原油価格の上昇は中国の経済成長にマイナス?
ロシア・ウクライナ情勢の悪化により原油価格の上昇が著しい。エネルギー資源国のロシアが国際社会から孤立し世界的にエネルギー不足の懸念が高まっているからだ。中国は、日量1,100万バレル規模の原油を他国から輸入しているため、原油価格の高騰は中国経済にマイナスとなる。
原油を輸入する中国企業が直接的な影響を受けるほか、ガソリン価格の高騰によって外出を控えるようになることで国民の消費行動が落ち込み、消費減につながりかねない。

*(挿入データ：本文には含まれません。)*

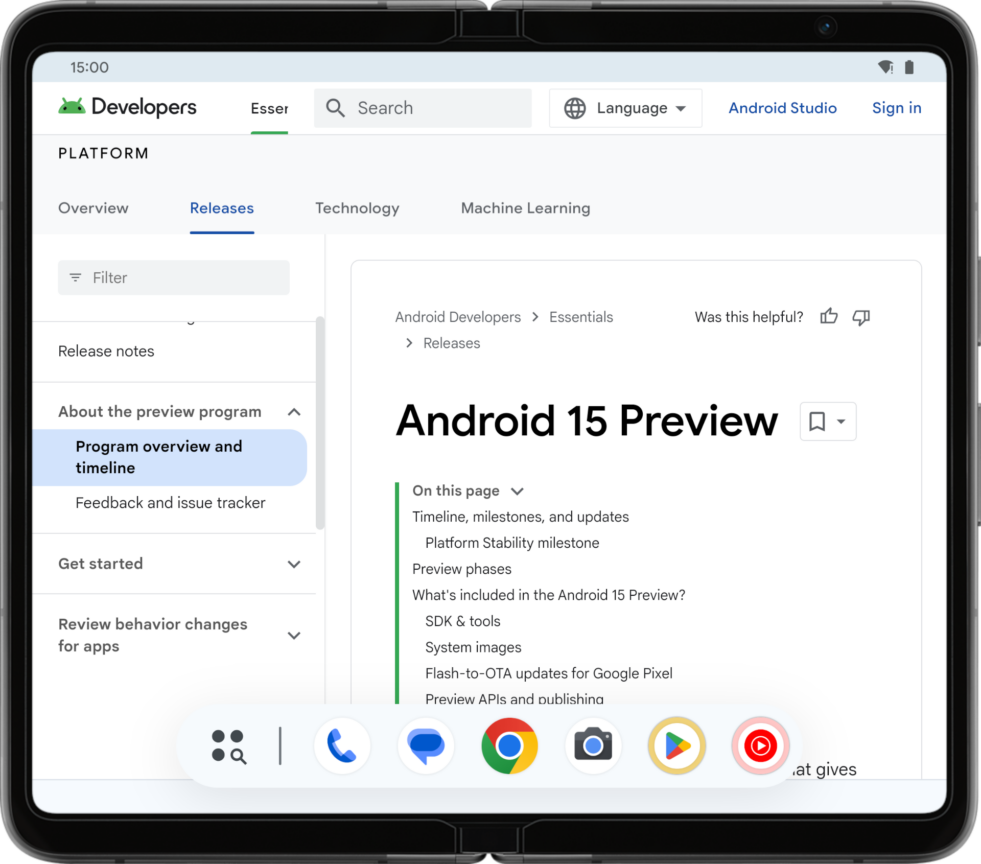
Task: Switch to the Technology tab
Action: pyautogui.click(x=357, y=208)
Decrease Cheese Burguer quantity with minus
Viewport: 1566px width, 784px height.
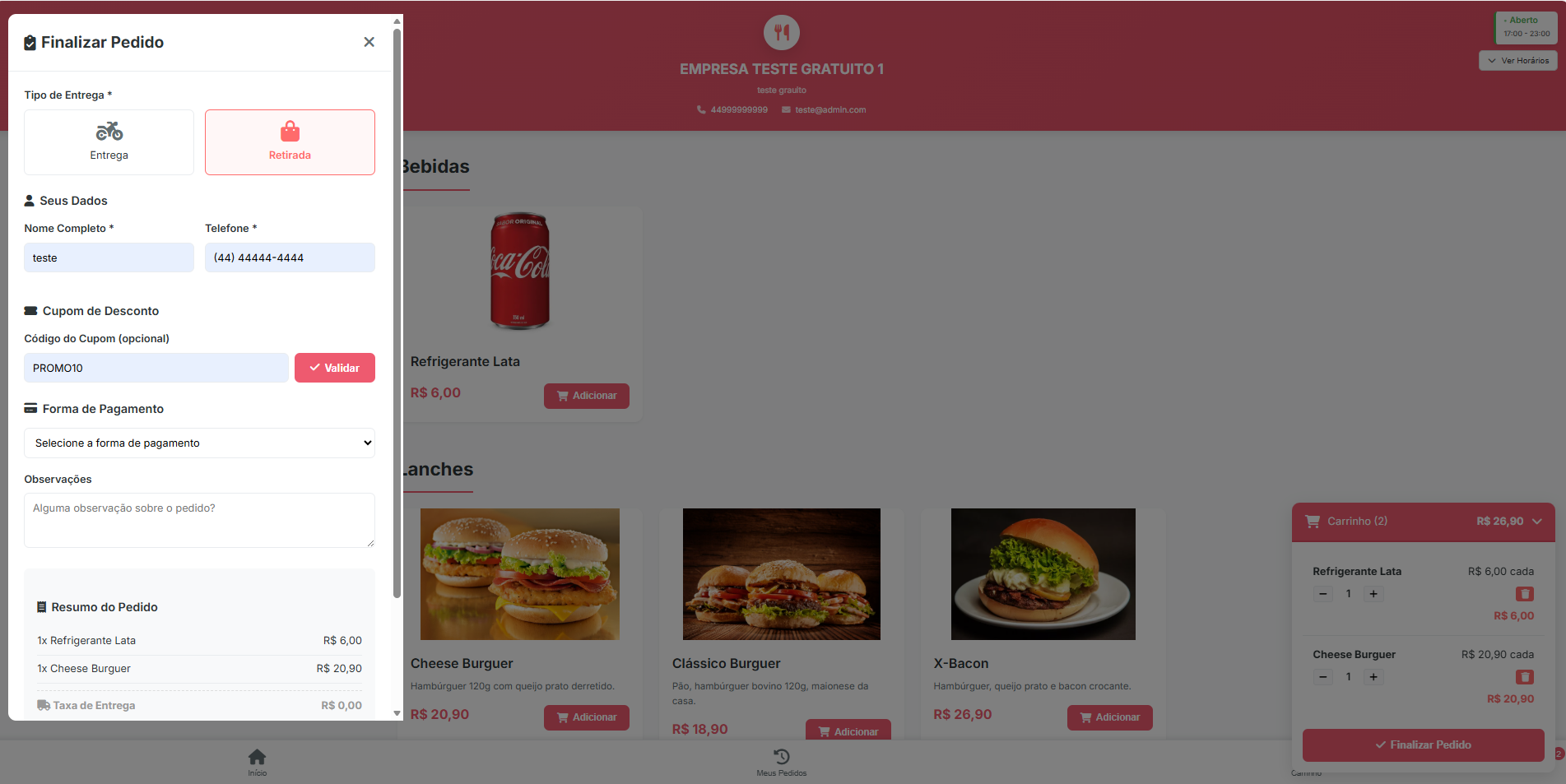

ちなみに原油価格の国際的指標である「WTI原油」の先物価格は、2022年2月後半から上昇しはじめ1バレル100米ドルを突破している。同年3月6日には一時1バレル130米ドル超となった。そして、今後のウクライナ情勢次第では、1バレル200米ドルを突破するとの観測も出てきている。
世界が不景気に突入し、中国の輸出企業に暗雲?
世界の株式市場は「リセッション」(景気後退)の危機に直面している。そもそも世界最大の株式市場である米国で利上げが始まることでリセッションに対する懸念はあった。そんな中でロシア・ウクライナ情勢の泥沼化で拍車がかかっている。

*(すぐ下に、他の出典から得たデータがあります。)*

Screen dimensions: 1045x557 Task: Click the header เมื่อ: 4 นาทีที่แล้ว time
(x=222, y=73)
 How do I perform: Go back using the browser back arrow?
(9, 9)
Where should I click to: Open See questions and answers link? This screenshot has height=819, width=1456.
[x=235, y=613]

「エネルギー供給の懸念」「大手企業のロシア撤退」など事業転換を迫られている局面だ。まさに世界の株式市場は「前途多難」である。世界でリセッションが始まれば世界的な需要も落ち込むことが予測され中国の輸出企業が受ける影響は甚大だ。もちろん中国も含めて景気後退に入れば国内向けに事業を展開する自国企業にとっても厳しい状況となる。
金融緩和でダメージ軽減を図る中国
なかには「中国の株式市場はお先真っ暗」と感じる人もいるかもしれないが実は一概にそうともいえない。中国人民銀行(中央銀行)は、2021年12月と2022年1月に2ヵ月連続で利下げを行っている。新型コロナウイルスの感染再拡大による景気後退を利下げによる金融緩和の強化で防ぐのが狙いだ。 中国政府はさらなる追加利下げにも含みを持たせている。
追加利下げが行われれば世界的なリセッションが起きたとしても中国経済へのダメージを最小限に抑えられる可能性が高まるだろう。中国経済の今後を考察するうえでこうした利下げに関する視点は欠かせない。いずれにしても今後の世界経済と中国経済は、ロシア・ウクライナ情勢の行方によって大きく変わってくる。いつも以上に日々の時事ニュースに注目しておきたい。